Friday, 24 January 2014

Different worlds

I've taken to walking with Fraser to the library when he goes to work at eight in the morning and then continuing round the campus to get a bit of exercise.  In Scotland I did a lot of walking but it's more difficult here.  By 9am it's often too hot to do anything energetic and I have to take the car to get around Jos.

On Monday we arrived at the library when the cleaner was coming out.  She immediately greeted us and reached to take Fraser's laptop, despite his protestations and much to his surprise.  She doesn't usually do that.
Today we walked past an old man (retired accountant) tying up his goats.  We exchanged greetings then he asked why I wasn't carrying my oga's (Hausa term of respect for a superior) laptop and bag of books.  I think they're trying to tell me something. I don't know if Fraser will get sympathy for having a wife who doesn't realise that her place is to carry his belongings (preferably several paces behind him) or if they think him weak for not beating me into submission.

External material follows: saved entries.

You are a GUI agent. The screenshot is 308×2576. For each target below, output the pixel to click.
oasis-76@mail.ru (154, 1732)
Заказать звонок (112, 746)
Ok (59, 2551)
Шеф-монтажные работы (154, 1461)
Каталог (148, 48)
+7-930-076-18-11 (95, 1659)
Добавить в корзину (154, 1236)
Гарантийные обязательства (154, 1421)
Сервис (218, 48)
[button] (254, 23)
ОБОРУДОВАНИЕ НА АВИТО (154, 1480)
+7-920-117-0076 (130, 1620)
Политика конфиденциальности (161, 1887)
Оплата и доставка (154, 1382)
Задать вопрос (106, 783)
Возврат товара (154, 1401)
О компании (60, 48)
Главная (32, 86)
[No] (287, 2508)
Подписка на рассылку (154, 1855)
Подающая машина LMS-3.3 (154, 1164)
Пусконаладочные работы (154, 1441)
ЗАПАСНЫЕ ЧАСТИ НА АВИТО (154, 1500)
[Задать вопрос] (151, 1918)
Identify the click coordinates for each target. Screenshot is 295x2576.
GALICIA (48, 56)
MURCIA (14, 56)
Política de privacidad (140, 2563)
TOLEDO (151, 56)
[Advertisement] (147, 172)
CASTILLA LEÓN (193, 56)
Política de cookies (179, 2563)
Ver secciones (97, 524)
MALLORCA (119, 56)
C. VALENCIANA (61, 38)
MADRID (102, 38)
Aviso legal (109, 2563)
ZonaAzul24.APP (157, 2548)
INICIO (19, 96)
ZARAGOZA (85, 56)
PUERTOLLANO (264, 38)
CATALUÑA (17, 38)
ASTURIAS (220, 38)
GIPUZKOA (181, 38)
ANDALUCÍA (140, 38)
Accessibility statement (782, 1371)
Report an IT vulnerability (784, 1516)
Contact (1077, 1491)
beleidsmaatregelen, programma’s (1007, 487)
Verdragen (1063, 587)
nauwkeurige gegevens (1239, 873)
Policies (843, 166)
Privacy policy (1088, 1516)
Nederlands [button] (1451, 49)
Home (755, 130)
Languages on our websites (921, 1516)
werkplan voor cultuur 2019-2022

As in many developing nations in a lot of circles women are not considered equal to men although they do most of the work.  Even in the church men who call themselves Christian and even pastors and elders beat their wives.  Several of the books I worked on for ACTS dealt with this problem but it's spread throughout society, a cultural rather than religious problem.
We were talking about the treatment of women in the BRICC office earlier this week.  One of the women expressed her approval that more girls were being educated.  That's the key: with education women can see they are not inferior to men and I hope will realise that they do not have to accept the treatment and attitudes too often doled out to them.


Tuesday, 14 January 2014

Kids


 





Yesterday Toby was expressing great interest in something in our neighbour's garden so, trying to avoid trouble, I wandered over to have a look.  He was trying to climb over the fence to join K9 in his examination of one of the smallest kids I've ever seen, tiny and fluffy but with a voice out of all proportion to its size.  As K9 has been known to snack on such delicacies I decided that extraction was the best course of action and ended up bringing it across to our house. 
There was no mother goat in sight nor hearing but under a tree in the garden to our other side was what must have been the kid's brother, even more vociferous than my new little friend.  With Ruth's enthusiastic encouragement I collected him too.  We'd been hearing kids crying throughout the night and guessed that the mother had given birth then been frightened away by one of the many dogs that roam around the place as the kids couldn't have been more than twenty-four hours old.
What do you do with teeny tiny kids crying for their mother?   We tried feeding them milk from a teaspoon and they did take a little but things really took off once we borrowed a baby's bottle from a friend.  Meanwhile, Toby hadn't lost interest.  He was licking them even before they'd spilt milk all over themselves.  I think he wanted to adopt them too, they certainly started following him around.
In the end conscience got the better of me and I made enquiries in the police barracks as to whether anyone was expecting kids and hadn't got any.  One woman had been complaining to friends that her goat had gone out pregnant and come back with neither bump nor offspring.  I no longer had an excuse to keep "Bubble" and "Squeak" (yes, we'd already given them names: the boy was Squeak as he was by far the noisier). They were taken away amidst rejoicing but for Ruth and me, though we'd only cared for them a couple of hours, they left quite a gap.

Not all the creatures I encounter are as sweet as baby goats but at least if they die on the doorstep the ants will clear up.